Chronique

Ivo Sans ISC

Pragmata

Three : Toni Saigi (piano), Marc Cuevas (contrebasse), Ivo Sans (batterie) Four Five : Cesar Joaniquet & Jürg Wickihalder (sax soprano), Toni Saigi & Álvaro Torres (pianos et Fender Rhodes), Ivo Sans (batterie).

Label / Distribution : Underpool

Drôle d’oiseau que cet Ivo Sans. Poète-performeur et plasticien-sculpteur sur papier, comme le montre son site, issu d’une famille d’artistes conceptuels barcelonais, il est aussi, et c’est ce qui nous amène à lui, batteur de jazz. Souvent apparu aux côtés d’Agustí Fernández ou d’Evan Parker dans un contexte d’improvisation non-idiomatique, il nous prend ici à contre-pied avec cet album au titre aristotélicien et au répertoire éminemment monkien.

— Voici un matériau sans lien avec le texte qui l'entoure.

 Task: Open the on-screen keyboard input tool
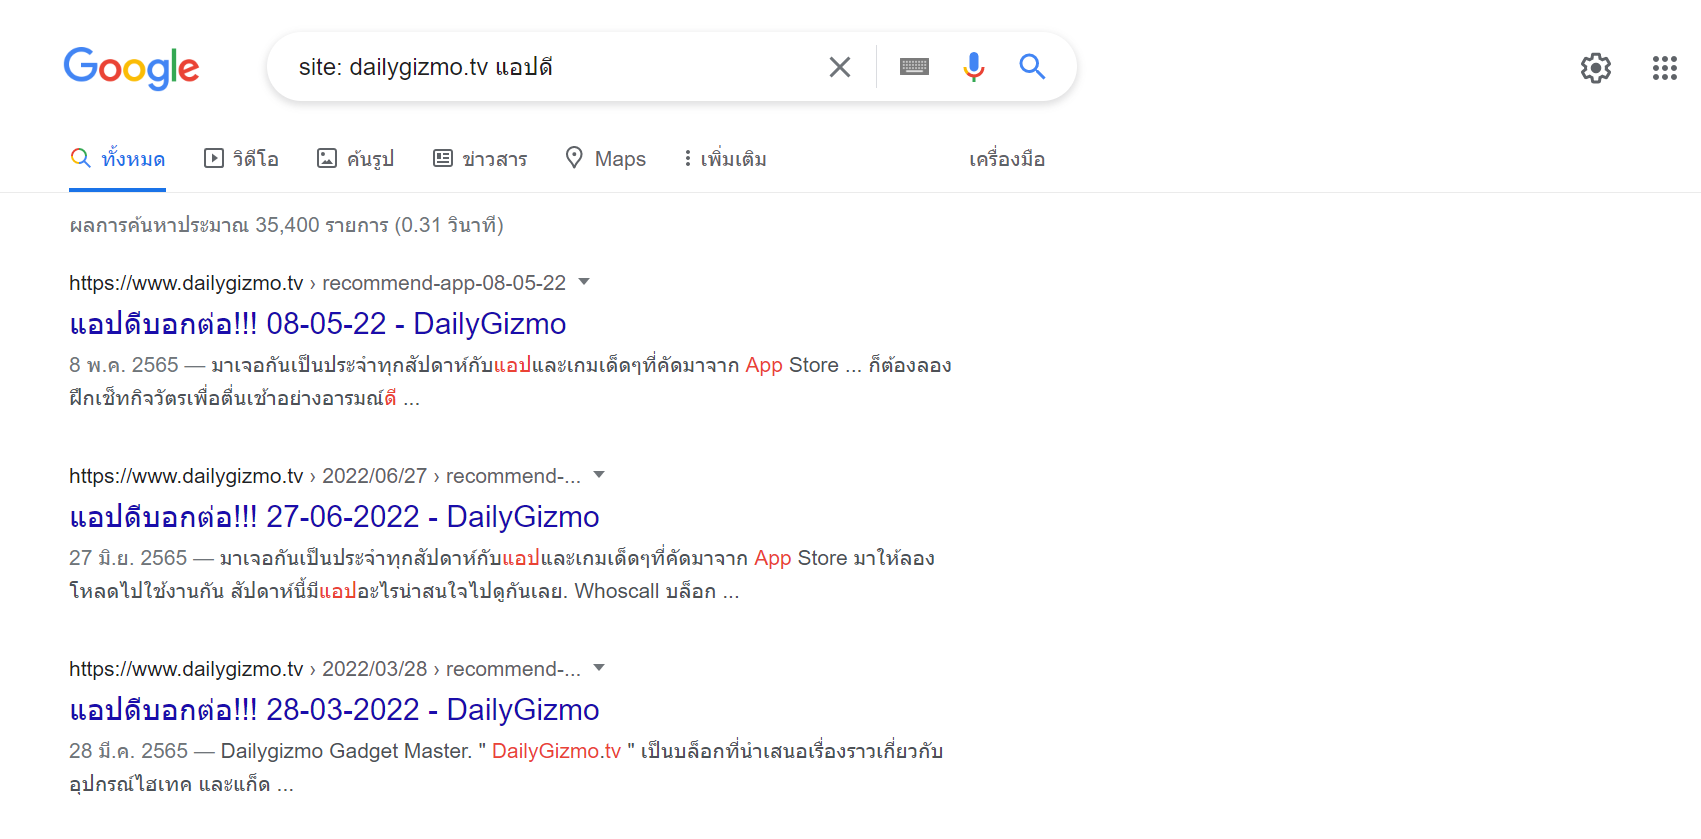click(x=914, y=67)
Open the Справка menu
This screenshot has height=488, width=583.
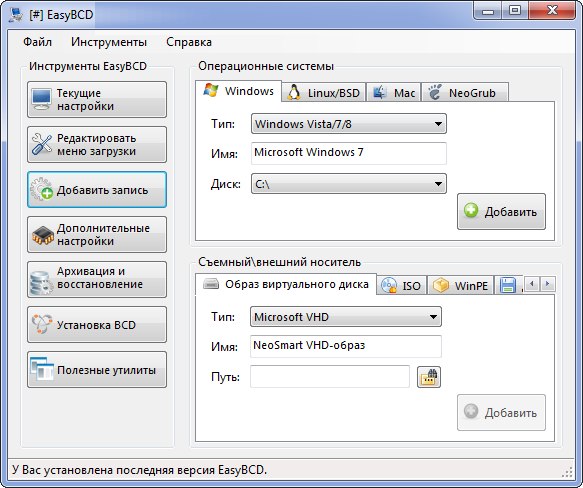189,42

Sous une pochette qui pourrait laisser à penser, avec une introduction qui pourrait donner à songer et un petit livret bien caché, ce double album présente deux des géométries possibles de son groupe ISC (Ivo Sans Convida). Le premier disque, intitulé Three, présente la version trio. Le second, Four Five, met en scène un double duo (deux pianos-Fender Rhodes, deux sax sopranos) avec batterie.

Un double album de batteur, donc, qui ressemble très fort à un album de pianiste dans sa version Three, tant est mis en exergue le jeu résolu de Toni Saigi, assez époustouflant dans le rôle d’héritier putatif du grand Thelonious -même s’il se laisse parfois aller à la consonance rythmique, comme dans « El día del nom ». Mais si la filiation thelonienne saute à l’oreille dès les premières notes de Three, en revanche Four Five s’ouvre sur un sautillant duo de claviers doublé d’une paire de sopranos dont la saveur acidulée, que l’on retrouve tout au long du volume, rappelle un peu le duo Lacy-Cherry de l’album Evidence. On n’est même pas surpris de constater que l’un de ces saxophones est Jürg Wickihalder dont nous avions chroniqué jadis le très lacyen Furioso. Monk, Lacy, Sans. Comme une lignée.

Dit comme cela, on pourrait prendre Pragmata pour un hommage de plus aux grands hommes du jazz, et passer son chemin car on craint la poussière.

Mal nous en prendrait.

Il souffle en effet d’un bout à l’autre de ce double album un vent de liberté et de tranquille audace qui balaierait les préventions du plus rassis des amateurs de jâze. Une liberté qui fait fi des conventions et des effets de mode, et va son chemin sans rien demander à personne. Les compositions d’Ivo Sans sont astucieuses, efficaces, effrontées ; « Nada, vamos » et « Sarajevo Platja » s’avèrent de redoutables vers d’oreille, « Bird As A Free » et « Jazz Part 1, Part 2 » sont à la fois vaguement inquiétants et irrésistiblement drôles et « Lianca, o la guerra » a cette évidence mélodique des grandes ballades du répertoire. Un double album rafraîchissant et long en bouche, signé par un artiste à suivre absolument… jusque dans ses contre-pieds.

par Diane Gastellu // Publié le 27 mai 2018
P.-S. :

Les photos de la pochette et du livret sont d’Alicia Fingerhut, la mère d’Ivo Sans.